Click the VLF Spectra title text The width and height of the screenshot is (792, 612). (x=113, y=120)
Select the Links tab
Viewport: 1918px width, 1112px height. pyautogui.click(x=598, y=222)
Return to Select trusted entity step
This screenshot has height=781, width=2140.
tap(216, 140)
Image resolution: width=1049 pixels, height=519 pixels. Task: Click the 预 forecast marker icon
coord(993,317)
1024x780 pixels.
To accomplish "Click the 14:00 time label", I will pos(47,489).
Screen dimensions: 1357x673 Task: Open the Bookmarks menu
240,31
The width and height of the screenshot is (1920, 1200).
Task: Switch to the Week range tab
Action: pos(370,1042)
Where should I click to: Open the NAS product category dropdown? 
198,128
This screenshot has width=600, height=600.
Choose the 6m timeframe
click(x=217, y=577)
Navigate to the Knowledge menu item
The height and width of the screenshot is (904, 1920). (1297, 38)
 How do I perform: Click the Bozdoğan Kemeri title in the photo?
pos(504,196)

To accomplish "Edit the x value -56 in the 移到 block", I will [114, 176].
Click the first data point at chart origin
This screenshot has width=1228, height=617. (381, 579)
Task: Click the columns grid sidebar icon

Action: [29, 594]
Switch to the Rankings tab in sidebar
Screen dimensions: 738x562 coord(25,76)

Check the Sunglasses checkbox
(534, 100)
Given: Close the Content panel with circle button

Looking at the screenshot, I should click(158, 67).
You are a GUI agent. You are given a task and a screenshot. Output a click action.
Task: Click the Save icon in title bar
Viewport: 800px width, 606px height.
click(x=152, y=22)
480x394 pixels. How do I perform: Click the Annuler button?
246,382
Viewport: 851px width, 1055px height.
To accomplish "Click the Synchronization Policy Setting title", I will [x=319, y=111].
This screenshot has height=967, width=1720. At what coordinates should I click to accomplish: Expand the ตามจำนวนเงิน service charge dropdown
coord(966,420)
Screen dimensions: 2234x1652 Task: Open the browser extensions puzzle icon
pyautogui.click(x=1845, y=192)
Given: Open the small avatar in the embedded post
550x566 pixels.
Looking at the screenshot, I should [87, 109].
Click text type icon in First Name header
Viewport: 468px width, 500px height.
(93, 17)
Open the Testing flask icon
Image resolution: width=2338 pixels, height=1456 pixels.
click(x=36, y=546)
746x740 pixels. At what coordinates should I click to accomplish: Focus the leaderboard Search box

──────────────────────────────

Please rewrite all of the material above as a numbered list with one line per item, leaving out the blank lines.

1. Click the VLF Spectra title text The width and height of the screenshot is (792, 612). (x=113, y=120)
2. Select the Links tab
3. Viewport: 1918px width, 1112px height. pyautogui.click(x=598, y=222)
4. Return to Select trusted entity step
5. This screenshot has height=781, width=2140.
6. tap(216, 140)
7. Image resolution: width=1049 pixels, height=519 pixels. Task: Click the 预 forecast marker icon
8. coord(993,317)
9. 1024x780 pixels.
10. To accomplish "Click the 14:00 time label", I will pos(47,489).
11. Screen dimensions: 1357x673 Task: Open the Bookmarks menu
12. 240,31
13. The width and height of the screenshot is (1920, 1200).
14. Task: Switch to the Week range tab
15. Action: pos(370,1042)
16. Where should I click to: Open the NAS product category dropdown? 
17. 198,128
18. This screenshot has width=600, height=600.
19. Choose the 6m timeframe
20. click(x=217, y=577)
21. Navigate to the Knowledge menu item
22. The height and width of the screenshot is (904, 1920). (1297, 38)
23.  How do I perform: Click the Bozdoğan Kemeri title in the photo?
24. pos(504,196)
25. To accomplish "Edit the x value -56 in the 移到 block", I will [114, 176].
26. Click the first data point at chart origin
27. This screenshot has width=1228, height=617. (381, 579)
28. Task: Click the columns grid sidebar icon
29. Action: [29, 594]
30. Switch to the Rankings tab in sidebar
31. Screen dimensions: 738x562 coord(25,76)
32. Check the Sunglasses checkbox
33. (534, 100)
34. Given: Close the Content panel with circle button
35. Looking at the screenshot, I should click(158, 67).
36. You are a GUI agent. You are given a task and a screenshot. Output a click action.
37. Task: Click the Save icon in title bar
38. Viewport: 800px width, 606px height.
39. click(x=152, y=22)
40. 480x394 pixels. How do I perform: Click the Annuler button?
41. 246,382
42. Viewport: 851px width, 1055px height.
43. To accomplish "Click the Synchronization Policy Setting title", I will [x=319, y=111].
44. This screenshot has height=967, width=1720. At what coordinates should I click to accomplish: Expand the ตามจำนวนเงิน service charge dropdown
45. coord(966,420)
46. Screen dimensions: 2234x1652 Task: Open the browser extensions puzzle icon
47. pyautogui.click(x=1845, y=192)
48. Given: Open the small avatar in the embedded post
49. 550x566 pixels.
50. Looking at the screenshot, I should [87, 109].
51. Click text type icon in First Name header
52. Viewport: 468px width, 500px height.
53. (93, 17)
54. Open the Testing flask icon
55. Image resolution: width=2338 pixels, height=1456 pixels.
56. click(x=36, y=546)
57. 746x740 pixels. At what coordinates should I click to accomplish: Focus the leaderboard Search box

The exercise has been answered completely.